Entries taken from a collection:
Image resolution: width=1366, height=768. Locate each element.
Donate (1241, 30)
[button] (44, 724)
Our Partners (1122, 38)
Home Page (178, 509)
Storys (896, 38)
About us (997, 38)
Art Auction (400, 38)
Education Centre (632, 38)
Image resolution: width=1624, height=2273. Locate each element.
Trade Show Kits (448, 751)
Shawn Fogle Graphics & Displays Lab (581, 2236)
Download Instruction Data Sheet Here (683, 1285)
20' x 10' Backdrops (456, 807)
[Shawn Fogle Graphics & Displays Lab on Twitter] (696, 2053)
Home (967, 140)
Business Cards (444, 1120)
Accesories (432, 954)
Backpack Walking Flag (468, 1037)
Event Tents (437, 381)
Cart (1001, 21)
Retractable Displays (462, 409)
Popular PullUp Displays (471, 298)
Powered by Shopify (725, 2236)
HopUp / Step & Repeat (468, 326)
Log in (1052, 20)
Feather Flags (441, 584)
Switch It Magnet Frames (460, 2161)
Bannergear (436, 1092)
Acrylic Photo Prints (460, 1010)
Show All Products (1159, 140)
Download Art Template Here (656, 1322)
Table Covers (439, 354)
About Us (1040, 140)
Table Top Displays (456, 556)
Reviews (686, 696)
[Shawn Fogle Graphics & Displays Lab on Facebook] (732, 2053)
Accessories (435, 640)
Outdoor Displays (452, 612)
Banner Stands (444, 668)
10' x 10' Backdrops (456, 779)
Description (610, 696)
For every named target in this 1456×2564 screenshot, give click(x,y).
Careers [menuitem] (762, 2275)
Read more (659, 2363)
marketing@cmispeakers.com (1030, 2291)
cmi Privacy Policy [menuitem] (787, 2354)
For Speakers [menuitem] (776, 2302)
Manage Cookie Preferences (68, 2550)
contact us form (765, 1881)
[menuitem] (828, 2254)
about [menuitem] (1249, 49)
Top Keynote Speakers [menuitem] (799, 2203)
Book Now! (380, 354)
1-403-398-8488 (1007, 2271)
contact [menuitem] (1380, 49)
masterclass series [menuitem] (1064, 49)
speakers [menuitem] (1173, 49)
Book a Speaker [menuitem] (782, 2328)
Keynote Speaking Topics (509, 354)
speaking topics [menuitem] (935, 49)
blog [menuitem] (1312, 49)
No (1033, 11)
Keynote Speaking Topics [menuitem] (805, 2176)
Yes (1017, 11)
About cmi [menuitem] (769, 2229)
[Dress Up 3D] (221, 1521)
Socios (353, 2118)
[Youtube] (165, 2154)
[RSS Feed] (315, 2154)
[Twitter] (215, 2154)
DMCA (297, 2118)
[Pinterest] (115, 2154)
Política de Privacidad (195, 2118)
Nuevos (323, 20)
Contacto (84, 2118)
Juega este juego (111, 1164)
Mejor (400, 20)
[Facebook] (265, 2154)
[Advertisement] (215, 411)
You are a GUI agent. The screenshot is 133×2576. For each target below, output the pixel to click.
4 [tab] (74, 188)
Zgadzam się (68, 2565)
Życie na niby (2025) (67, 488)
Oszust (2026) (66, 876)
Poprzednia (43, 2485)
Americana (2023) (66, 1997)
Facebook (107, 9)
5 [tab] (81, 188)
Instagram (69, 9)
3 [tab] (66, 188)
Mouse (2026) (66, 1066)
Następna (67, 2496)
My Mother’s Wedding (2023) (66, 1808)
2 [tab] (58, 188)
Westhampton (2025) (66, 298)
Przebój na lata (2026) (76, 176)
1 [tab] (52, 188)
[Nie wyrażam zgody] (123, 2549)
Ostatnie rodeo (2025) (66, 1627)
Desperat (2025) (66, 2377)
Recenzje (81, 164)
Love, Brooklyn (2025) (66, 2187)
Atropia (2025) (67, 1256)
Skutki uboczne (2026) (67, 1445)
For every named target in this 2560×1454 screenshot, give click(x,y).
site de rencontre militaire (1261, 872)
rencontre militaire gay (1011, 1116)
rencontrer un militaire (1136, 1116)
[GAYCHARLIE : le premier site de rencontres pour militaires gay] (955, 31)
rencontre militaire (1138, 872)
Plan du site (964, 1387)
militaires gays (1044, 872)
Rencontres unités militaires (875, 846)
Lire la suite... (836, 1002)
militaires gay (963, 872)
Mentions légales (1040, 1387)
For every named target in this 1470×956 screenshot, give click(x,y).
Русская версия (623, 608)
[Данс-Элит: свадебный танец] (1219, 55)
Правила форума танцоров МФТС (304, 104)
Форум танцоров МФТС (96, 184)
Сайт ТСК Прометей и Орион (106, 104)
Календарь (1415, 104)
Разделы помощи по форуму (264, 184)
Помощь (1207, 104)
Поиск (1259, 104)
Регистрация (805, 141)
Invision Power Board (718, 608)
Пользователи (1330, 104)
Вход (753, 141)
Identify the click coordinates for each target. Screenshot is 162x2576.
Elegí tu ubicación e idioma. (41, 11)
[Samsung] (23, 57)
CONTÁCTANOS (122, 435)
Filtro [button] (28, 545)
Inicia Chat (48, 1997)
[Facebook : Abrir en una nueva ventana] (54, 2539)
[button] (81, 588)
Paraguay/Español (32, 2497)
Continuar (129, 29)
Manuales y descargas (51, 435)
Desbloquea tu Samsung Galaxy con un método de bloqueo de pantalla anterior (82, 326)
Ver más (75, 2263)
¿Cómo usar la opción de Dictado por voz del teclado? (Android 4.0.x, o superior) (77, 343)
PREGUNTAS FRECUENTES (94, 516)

--- Task objective ---
Repeat all of the data shown above, exactly as it appears.

--- Finished exercise ---
Image resolution: width=1366, height=768. Locate each element.
Donate (1241, 30)
[button] (44, 724)
Our Partners (1122, 38)
Home Page (178, 509)
Storys (896, 38)
About us (997, 38)
Art Auction (400, 38)
Education Centre (632, 38)
Image resolution: width=1624, height=2273. Locate each element.
Trade Show Kits (448, 751)
Shawn Fogle Graphics & Displays Lab (581, 2236)
Download Instruction Data Sheet Here (683, 1285)
20' x 10' Backdrops (456, 807)
[Shawn Fogle Graphics & Displays Lab on Twitter] (696, 2053)
Home (967, 140)
Business Cards (444, 1120)
Accesories (432, 954)
Backpack Walking Flag (468, 1037)
Event Tents (437, 381)
Cart (1001, 21)
Retractable Displays (462, 409)
Popular PullUp Displays (471, 298)
Powered by Shopify (725, 2236)
HopUp / Step & Repeat (468, 326)
Log in (1052, 20)
Feather Flags (441, 584)
Switch It Magnet Frames (460, 2161)
Bannergear (436, 1092)
Acrylic Photo Prints (460, 1010)
Show All Products (1159, 140)
Download Art Template Here (656, 1322)
Table Covers (439, 354)
About Us (1040, 140)
Table Top Displays (456, 556)
Reviews (686, 696)
[Shawn Fogle Graphics & Displays Lab on Facebook] (732, 2053)
Accessories (435, 640)
Outdoor Displays (452, 612)
Banner Stands (444, 668)
10' x 10' Backdrops (456, 779)
Description (610, 696)
For every named target in this 1456×2564 screenshot, give click(x,y).
Careers [menuitem] (762, 2275)
Read more (659, 2363)
marketing@cmispeakers.com (1030, 2291)
cmi Privacy Policy [menuitem] (787, 2354)
For Speakers [menuitem] (776, 2302)
Manage Cookie Preferences (68, 2550)
contact us form (765, 1881)
[menuitem] (828, 2254)
about [menuitem] (1249, 49)
Top Keynote Speakers [menuitem] (799, 2203)
Book Now! (380, 354)
1-403-398-8488 (1007, 2271)
contact [menuitem] (1380, 49)
masterclass series [menuitem] (1064, 49)
speakers [menuitem] (1173, 49)
Book a Speaker [menuitem] (782, 2328)
Keynote Speaking Topics (509, 354)
speaking topics [menuitem] (935, 49)
blog [menuitem] (1312, 49)
No (1033, 11)
Keynote Speaking Topics [menuitem] (805, 2176)
Yes (1017, 11)
About cmi [menuitem] (769, 2229)
[Dress Up 3D] (221, 1521)
Socios (353, 2118)
[Youtube] (165, 2154)
[RSS Feed] (315, 2154)
[Twitter] (215, 2154)
DMCA (297, 2118)
[Pinterest] (115, 2154)
Política de Privacidad (195, 2118)
Nuevos (323, 20)
Contacto (84, 2118)
Juega este juego (111, 1164)
Mejor (400, 20)
[Facebook] (265, 2154)
[Advertisement] (215, 411)
You are a GUI agent. The screenshot is 133×2576. For each target below, output the pixel to click.
4 [tab] (74, 188)
Zgadzam się (68, 2565)
Życie na niby (2025) (67, 488)
Oszust (2026) (66, 876)
Poprzednia (43, 2485)
Americana (2023) (66, 1997)
Facebook (107, 9)
5 [tab] (81, 188)
Instagram (69, 9)
3 [tab] (66, 188)
Mouse (2026) (66, 1066)
Następna (67, 2496)
My Mother’s Wedding (2023) (66, 1808)
2 [tab] (58, 188)
Westhampton (2025) (66, 298)
Przebój na lata (2026) (76, 176)
1 [tab] (52, 188)
[Nie wyrażam zgody] (123, 2549)
Ostatnie rodeo (2025) (66, 1627)
Desperat (2025) (66, 2377)
Recenzje (81, 164)
Love, Brooklyn (2025) (66, 2187)
Atropia (2025) (67, 1256)
Skutki uboczne (2026) (67, 1445)
For every named target in this 2560×1454 screenshot, give click(x,y).
site de rencontre militaire (1261, 872)
rencontre militaire gay (1011, 1116)
rencontrer un militaire (1136, 1116)
[GAYCHARLIE : le premier site de rencontres pour militaires gay] (955, 31)
rencontre militaire (1138, 872)
Plan du site (964, 1387)
militaires gays (1044, 872)
Rencontres unités militaires (875, 846)
Lire la suite... (836, 1002)
militaires gay (963, 872)
Mentions légales (1040, 1387)
For every named target in this 1470×956 screenshot, give click(x,y).
Русская версия (623, 608)
[Данс-Элит: свадебный танец] (1219, 55)
Правила форума танцоров МФТС (304, 104)
Форум танцоров МФТС (96, 184)
Сайт ТСК Прометей и Орион (106, 104)
Календарь (1415, 104)
Разделы помощи по форуму (264, 184)
Помощь (1207, 104)
Поиск (1259, 104)
Регистрация (805, 141)
Invision Power Board (718, 608)
Пользователи (1330, 104)
Вход (753, 141)
Identify the click coordinates for each target. Screenshot is 162x2576.
Elegí tu ubicación e idioma. (41, 11)
[Samsung] (23, 57)
CONTÁCTANOS (122, 435)
Filtro [button] (28, 545)
Inicia Chat (48, 1997)
[Facebook : Abrir en una nueva ventana] (54, 2539)
[button] (81, 588)
Paraguay/Español (32, 2497)
Continuar (129, 29)
Manuales y descargas (51, 435)
Desbloquea tu Samsung Galaxy con un método de bloqueo de pantalla anterior (82, 326)
Ver más (75, 2263)
¿Cómo usar la opción de Dictado por voz del teclado? (Android 4.0.x, o superior) (77, 343)
PREGUNTAS FRECUENTES (94, 516)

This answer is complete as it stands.